It’s been almost a year since my last blog. Life is becoming more and more hectic in Armenia. I remember when we first arrived here to settle, almost 12 years ago; scarce cars on the streets, few supermarkets, less restaurants, more street sellers, more historical buildings… less sarcasm, more belief in the future. Today, so many cars everywhere, it is almost impossible sometimes to beat the traffic. Politically and socio-economically things are not getting better; people are leaving the country in search of a better life. Those who stay, try different ways to survive or counter the harsh reality of the lack of democracy, absence of rule of law and high corruption.
Our kids are growing. We have two teenagers. And for the first time in 14 years, our house is diaper-free! (A huge difference in our family budget!)

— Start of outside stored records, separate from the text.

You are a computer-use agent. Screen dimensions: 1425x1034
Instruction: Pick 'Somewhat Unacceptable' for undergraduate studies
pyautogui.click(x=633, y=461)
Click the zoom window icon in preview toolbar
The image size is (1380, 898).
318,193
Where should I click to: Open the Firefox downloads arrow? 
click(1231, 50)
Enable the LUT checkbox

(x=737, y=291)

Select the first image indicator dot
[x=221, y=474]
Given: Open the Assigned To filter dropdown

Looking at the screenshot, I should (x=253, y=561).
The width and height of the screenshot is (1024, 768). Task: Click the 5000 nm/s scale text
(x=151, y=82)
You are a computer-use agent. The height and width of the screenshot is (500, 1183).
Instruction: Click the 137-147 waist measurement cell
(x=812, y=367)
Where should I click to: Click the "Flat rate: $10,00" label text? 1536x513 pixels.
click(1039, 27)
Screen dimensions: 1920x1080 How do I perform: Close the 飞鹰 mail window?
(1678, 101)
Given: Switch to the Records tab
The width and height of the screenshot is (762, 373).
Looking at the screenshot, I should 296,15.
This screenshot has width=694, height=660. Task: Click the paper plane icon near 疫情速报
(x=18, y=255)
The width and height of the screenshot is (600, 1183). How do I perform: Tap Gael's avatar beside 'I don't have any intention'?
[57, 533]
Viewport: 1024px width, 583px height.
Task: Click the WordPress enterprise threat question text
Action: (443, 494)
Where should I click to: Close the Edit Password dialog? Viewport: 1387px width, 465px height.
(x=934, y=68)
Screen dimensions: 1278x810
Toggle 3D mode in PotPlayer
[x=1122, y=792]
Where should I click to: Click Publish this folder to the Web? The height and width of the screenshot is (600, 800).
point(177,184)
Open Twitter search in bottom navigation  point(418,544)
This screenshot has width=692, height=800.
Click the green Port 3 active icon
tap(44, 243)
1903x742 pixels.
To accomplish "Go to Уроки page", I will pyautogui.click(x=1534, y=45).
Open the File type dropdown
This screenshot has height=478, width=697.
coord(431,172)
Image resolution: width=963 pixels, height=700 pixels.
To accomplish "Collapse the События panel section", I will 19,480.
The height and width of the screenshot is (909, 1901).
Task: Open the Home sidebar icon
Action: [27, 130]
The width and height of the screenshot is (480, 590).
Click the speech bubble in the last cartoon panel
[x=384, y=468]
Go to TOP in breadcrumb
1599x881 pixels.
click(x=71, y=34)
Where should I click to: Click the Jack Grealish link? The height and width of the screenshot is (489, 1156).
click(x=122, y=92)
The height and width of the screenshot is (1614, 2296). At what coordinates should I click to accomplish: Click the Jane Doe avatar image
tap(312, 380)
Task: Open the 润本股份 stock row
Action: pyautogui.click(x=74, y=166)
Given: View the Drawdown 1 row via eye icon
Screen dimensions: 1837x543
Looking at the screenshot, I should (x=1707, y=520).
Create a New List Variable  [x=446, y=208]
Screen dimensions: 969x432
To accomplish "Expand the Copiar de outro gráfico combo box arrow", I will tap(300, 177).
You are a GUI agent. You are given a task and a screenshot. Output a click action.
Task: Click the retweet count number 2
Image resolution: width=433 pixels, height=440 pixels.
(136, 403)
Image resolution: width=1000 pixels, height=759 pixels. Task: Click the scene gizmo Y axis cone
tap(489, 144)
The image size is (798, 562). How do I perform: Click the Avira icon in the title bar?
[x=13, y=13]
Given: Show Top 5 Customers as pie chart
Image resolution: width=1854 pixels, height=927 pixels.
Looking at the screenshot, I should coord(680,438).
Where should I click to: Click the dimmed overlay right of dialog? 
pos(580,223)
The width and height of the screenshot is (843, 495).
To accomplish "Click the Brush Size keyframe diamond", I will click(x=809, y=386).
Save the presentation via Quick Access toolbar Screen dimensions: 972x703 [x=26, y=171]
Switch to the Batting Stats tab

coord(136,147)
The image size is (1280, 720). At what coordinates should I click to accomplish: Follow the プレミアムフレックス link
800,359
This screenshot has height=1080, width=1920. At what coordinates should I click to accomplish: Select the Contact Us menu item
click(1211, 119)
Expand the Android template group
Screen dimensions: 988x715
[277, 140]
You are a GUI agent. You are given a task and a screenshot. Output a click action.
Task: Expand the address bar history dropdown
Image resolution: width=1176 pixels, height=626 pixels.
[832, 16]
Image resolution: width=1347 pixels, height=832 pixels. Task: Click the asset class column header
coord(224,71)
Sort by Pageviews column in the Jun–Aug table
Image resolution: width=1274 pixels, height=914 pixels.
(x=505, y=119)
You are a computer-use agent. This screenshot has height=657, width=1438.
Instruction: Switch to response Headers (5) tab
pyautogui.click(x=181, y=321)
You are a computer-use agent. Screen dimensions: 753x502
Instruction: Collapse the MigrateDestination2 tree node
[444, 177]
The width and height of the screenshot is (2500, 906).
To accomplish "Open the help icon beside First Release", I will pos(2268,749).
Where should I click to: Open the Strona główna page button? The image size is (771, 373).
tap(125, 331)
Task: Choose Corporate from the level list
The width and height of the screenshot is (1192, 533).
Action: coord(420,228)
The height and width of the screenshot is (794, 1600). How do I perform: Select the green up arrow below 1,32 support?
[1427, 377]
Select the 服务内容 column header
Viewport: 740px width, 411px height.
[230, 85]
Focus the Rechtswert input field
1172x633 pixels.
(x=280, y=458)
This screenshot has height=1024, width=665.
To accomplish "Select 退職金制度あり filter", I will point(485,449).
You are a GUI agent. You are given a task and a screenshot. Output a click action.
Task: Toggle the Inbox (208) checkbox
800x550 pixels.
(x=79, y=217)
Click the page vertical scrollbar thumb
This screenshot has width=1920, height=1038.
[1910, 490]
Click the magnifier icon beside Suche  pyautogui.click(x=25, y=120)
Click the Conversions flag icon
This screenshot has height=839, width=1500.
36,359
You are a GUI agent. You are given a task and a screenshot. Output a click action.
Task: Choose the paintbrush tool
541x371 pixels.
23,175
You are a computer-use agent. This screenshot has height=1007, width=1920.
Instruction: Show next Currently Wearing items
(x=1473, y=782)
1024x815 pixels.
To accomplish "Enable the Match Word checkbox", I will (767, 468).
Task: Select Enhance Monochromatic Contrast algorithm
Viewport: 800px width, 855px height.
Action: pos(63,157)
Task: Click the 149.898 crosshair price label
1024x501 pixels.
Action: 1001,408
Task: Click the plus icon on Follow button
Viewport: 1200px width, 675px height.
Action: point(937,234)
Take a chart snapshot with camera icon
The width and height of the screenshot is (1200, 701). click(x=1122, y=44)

As parents, we are adapting to the reality of raising teenagers in Armenia. Challenges are rising, especially when juggling communications between your 14 and 4 year old. On the other hand, things are becoming easier in certain areas; the older ones are becoming more independent, helping with the younger ones from time to time so we can balance our life and work. But with more independence, we, as parents are learning to deal with new fears; fears of letting go, fears of worrying that something tragic could happen to them, fear of seeing them get hurt, or lost…
We are in a new stage of our lives. Although the transition has been bumpy, we’ve made it through so far. We know it will take a while the storm to simmer so, are preparing for it.
The key was communications and how to adapt it to the new reality with our teenagers. We also reflected a lot on our role as parents, on the things we value and reviewed our priorities. We transitioned from a state of complete desperation where no one would understand what the other was saying or feeling to a state of renewed balance and well being, where everyone’s story was the most important to listen to. We practiced compromises and reminded each other, as parents what was essential at the end of the day; to offer support and unconditional love to the new growing adults in our home, to see the different (and more recurring) crisis in our house as part of growing up and also a way to seek independence, very much needed for a healthy life. We finally found a way to let them live their crisis in peace! I see around me many parents, who during these sensitive times stop communicating with their teens, or always try to be the “right” one… not leaving space for their kids to breath and express themselves. I don’t have perfect solutions, but I am trying to find a middle ground so no one looses himself or herself in the process.
Of course, it was important to remind ourselves to take care of each other as parents, as well. Today, we are taking turns in addressing issues; we are taking breaks when needed, we are giving space to each other to have our own projects, travels. We are reviewing and planning our vacations, work, and time so it fits the new reality. We are spending more time one on one with the kids compared to before when we used to do most of the things together. We are staying long late hours after the younger ones are asleep to talk about important issues and listen the daily concerns of our teens. We are also experiencing new hairdos, piercings and fashion; often the subject of criticism by many, but an essential part of growing up, self-discovery, creativity and expression.
So I am trying to gather important tips based on real experiences we face as parents and share it with others. Here is my first tip and hoping that others will share their own:
Tip #1: Communication is key. Never stop communicating with your teenagers, even if the conversations often become over emotional, draining, challenging and loud. These conversations will sometimes put you down, make you feel inapt as a parent, will attack the core of your values, almost give you a heart attack, BUT, they are the essential part of holding to your most precious relationship with your growing teens. These conversations can happen at any time (don't worry if you are a working parent), early morning while brushing your teeth, after work, in private messages on FB while you are running a staff meeting, by phone while on their way back home in public transport, on Skype while your are traveling... the important thing is to keep it going on a REGULAR basis. Start with yourself, about your day, ups and downs. Also an important factor is to ask for advice from your teen during those conversations for yourself as much as giving it to her/him. Sometimes they have such creative ways to resolve some of your own problems; it's worth to listen. Important reminder: keep your voice friendly and caring, non-threatening, non-judgmental and most of all NO sarcasm (you need some prep for this part, meditation, yoga, drinks? :) , specially when important topics are discussed. As it is they feel uncomfortable with some issues about themselves, so they don't need your sarcasm to deal with on top of that.
To conclude, some conversations would seem unsuccessful but it is ok, the next one will be better, don't give up. You will become better with practice and this will also improve your communication skills both in the workplace and during tough negotiations with other adults in your community and surroundings.